Chin raised in defiance, she looked out across the choppy water.
"Of all of us on this boat who should be worried," Snyder grabbed a firm hold of Sarah's chin in his sweaty grasp, "You're – "
"Why is Snyder touchin' my girl?" Jack growled at Specs, tempted to reach out and grab the book as Snipeshooter had done and rifle through its pages in search of a suitable answer. As if anticipating such an action, Specs held the book a little closer to his chest.
"Jack, she ain't your girl no more, you're dead." Boot reasoned, his logic earning him a sharp look.
"Would you shut up? I'm finally in the story and I wanna know what happens," Mush turned to Specs, eyes bright. "Do we take her to Snyder's? Does the river monster get us?"
Jack rolled his eyes, his frustration taking on a different direction, transferring to Mush and an age old argument. He'd thought that they had squashed this stupid myth ages ago. "There is no such thing as a river monster."
"I saw it too! By the Brooklyn docks!"
"You guys are both – "
"Don't call us – "
"Yes there is!"
"And then I said – "
" – Did you really?"
"And then the river monster appeared from the murky depths of the bay, its long slimy tail winding around Sarah's body, pulling her overboard and holding her there until slowly, slowly she drowned, terrified because her True Love and all the other newsies listening to her story were too busy arguing about something stupid to realize that she was dying under their boat." Specs' voice had not raised in volume at the slightest and yet his cool tone silenced those around him instantly.
"Did that really happen?" Les' eyes were wide, gazing up at Specs in horror. This was his sister they were talking about, afterall.
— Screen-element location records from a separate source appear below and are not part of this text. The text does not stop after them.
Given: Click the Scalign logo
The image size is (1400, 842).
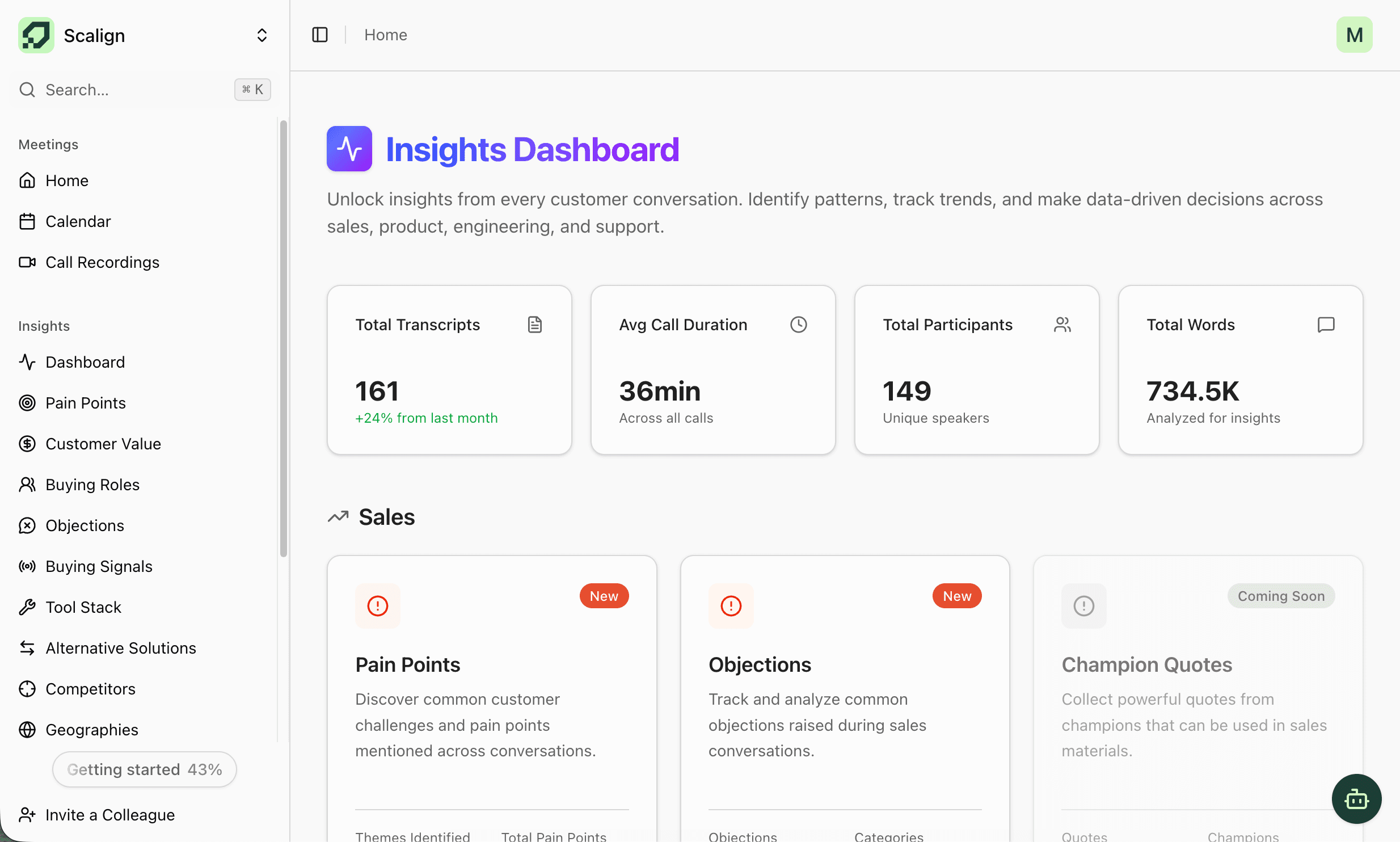Looking at the screenshot, I should [36, 35].
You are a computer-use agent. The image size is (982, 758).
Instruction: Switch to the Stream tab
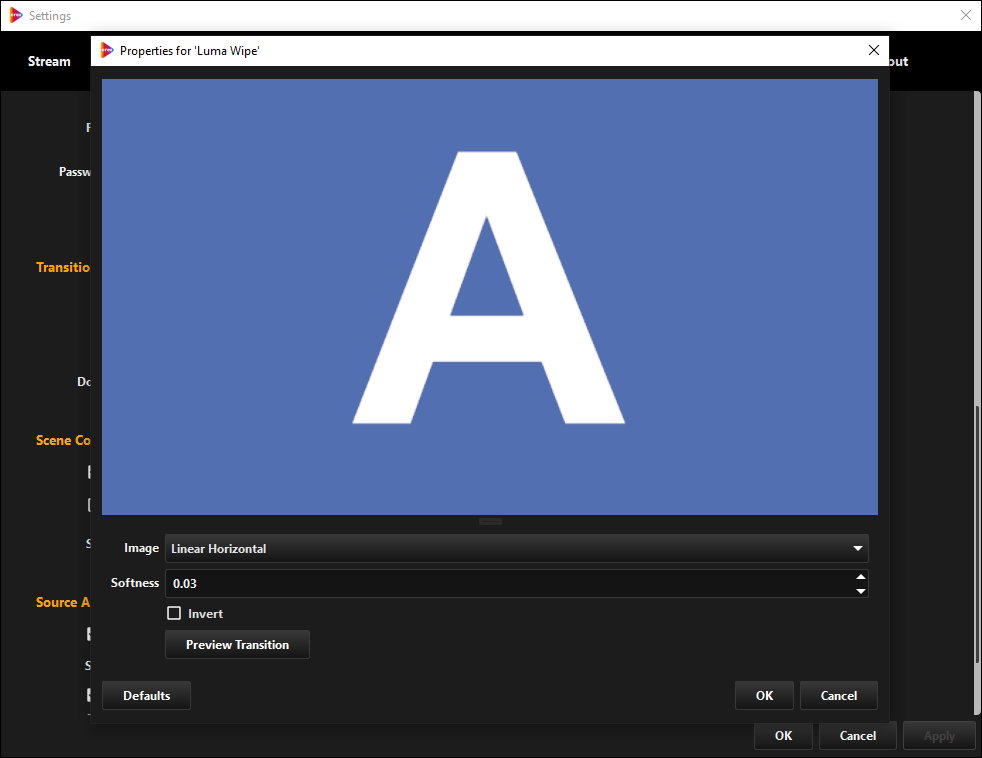(x=49, y=62)
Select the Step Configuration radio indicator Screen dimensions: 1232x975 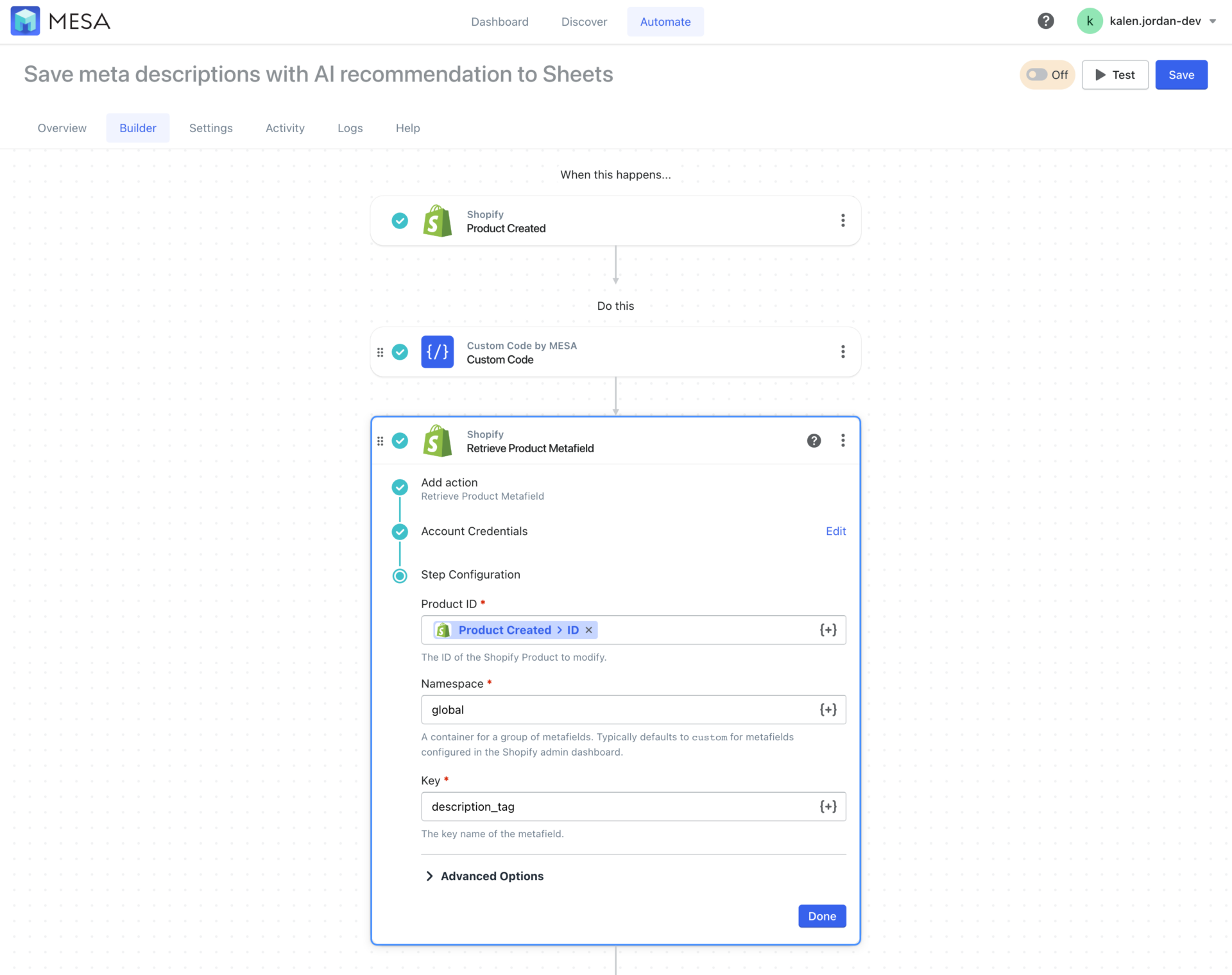pos(400,575)
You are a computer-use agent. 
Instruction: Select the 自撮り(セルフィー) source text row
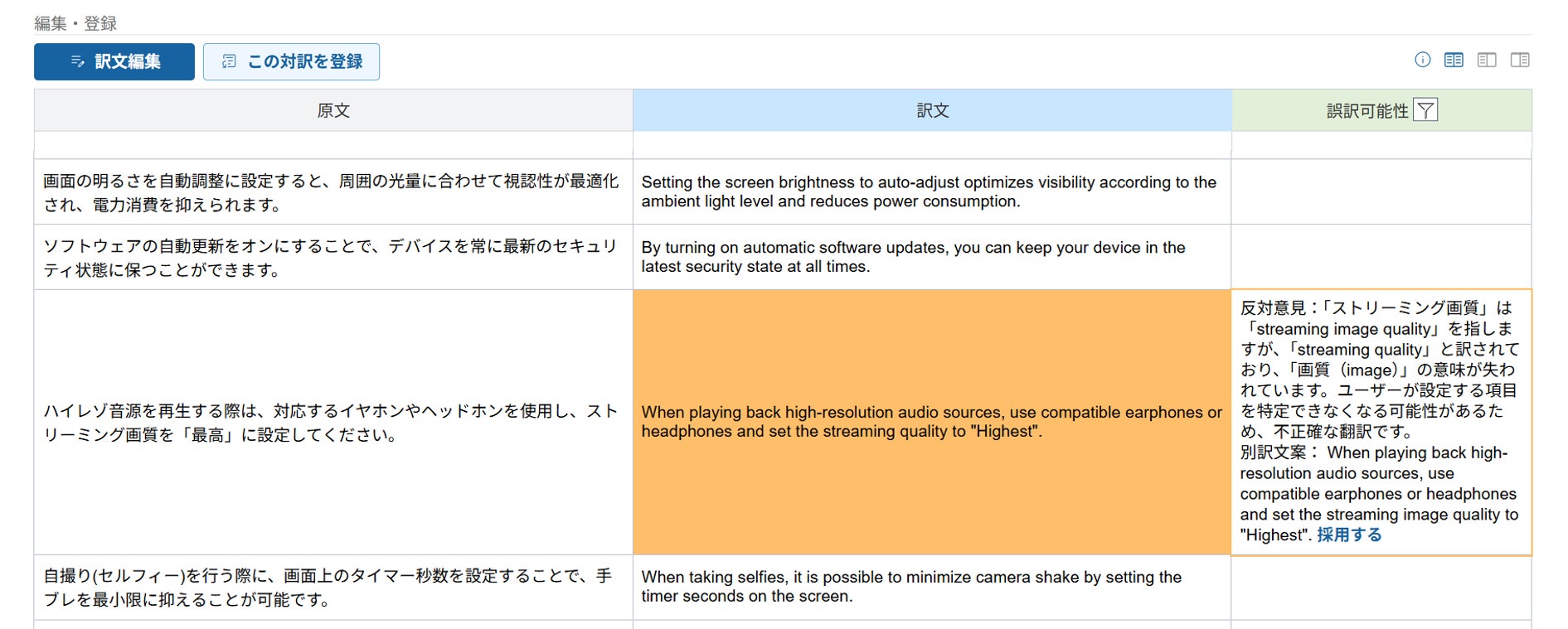pyautogui.click(x=333, y=588)
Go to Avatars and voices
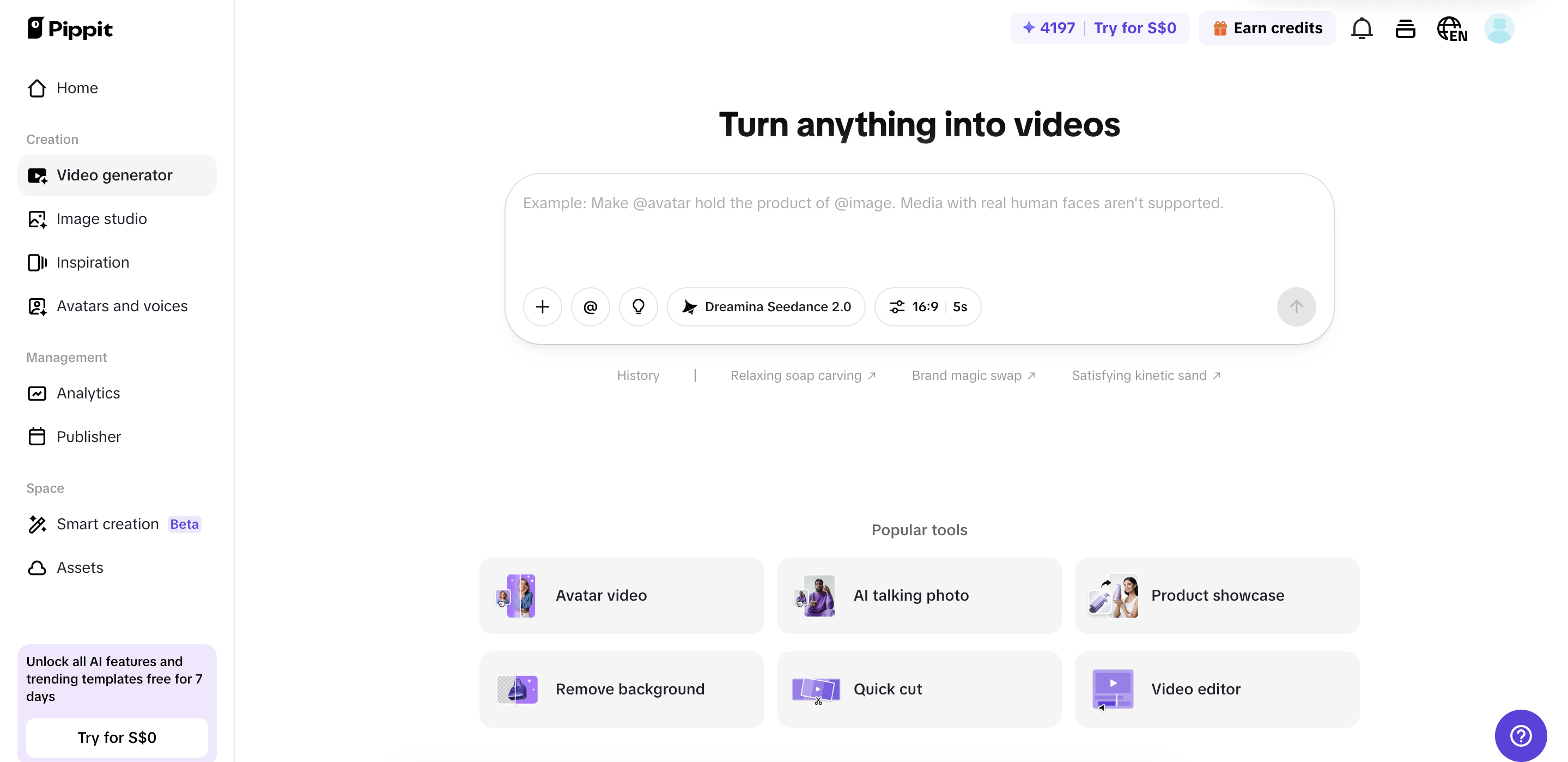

"No," the bespectacled newsie smiled at the younger boy. "No, that doesn't happen." Seeing that the argument had died entirely, he continued.
"Snyder grabbed a hold of Sarah's chin in his sweaty grasp, turning her to look into his too-red face."
"You're the one who should be the most worried." He grinned toothily and released her. "For the rest of us, well, it's almost over." He closed his eyes as though to take another nap, but was startled back to alertness at a soft splash.
"Sorry," Mush muttered as he reached out to retrieve the oar he had dropped in the water.
As her kidnappers' attention was focused on Mush, Sarah peered over the side of the boat. She was a mildly proficient swimmer. If she could just make it into the water without their noticing, she might have a reasonable to good chance of escape. Bracing herself, she inched her way higher up along the side of the rowboat. All she needed was to throw her weight to the side in just the right way -
"You're wrong, someone is definitely following us."
"What!" Snyder peered out across the bay. "I don't see any boats!"
"That," Racetrack shrugged and scratched behind his ear, "Is because they're swimming."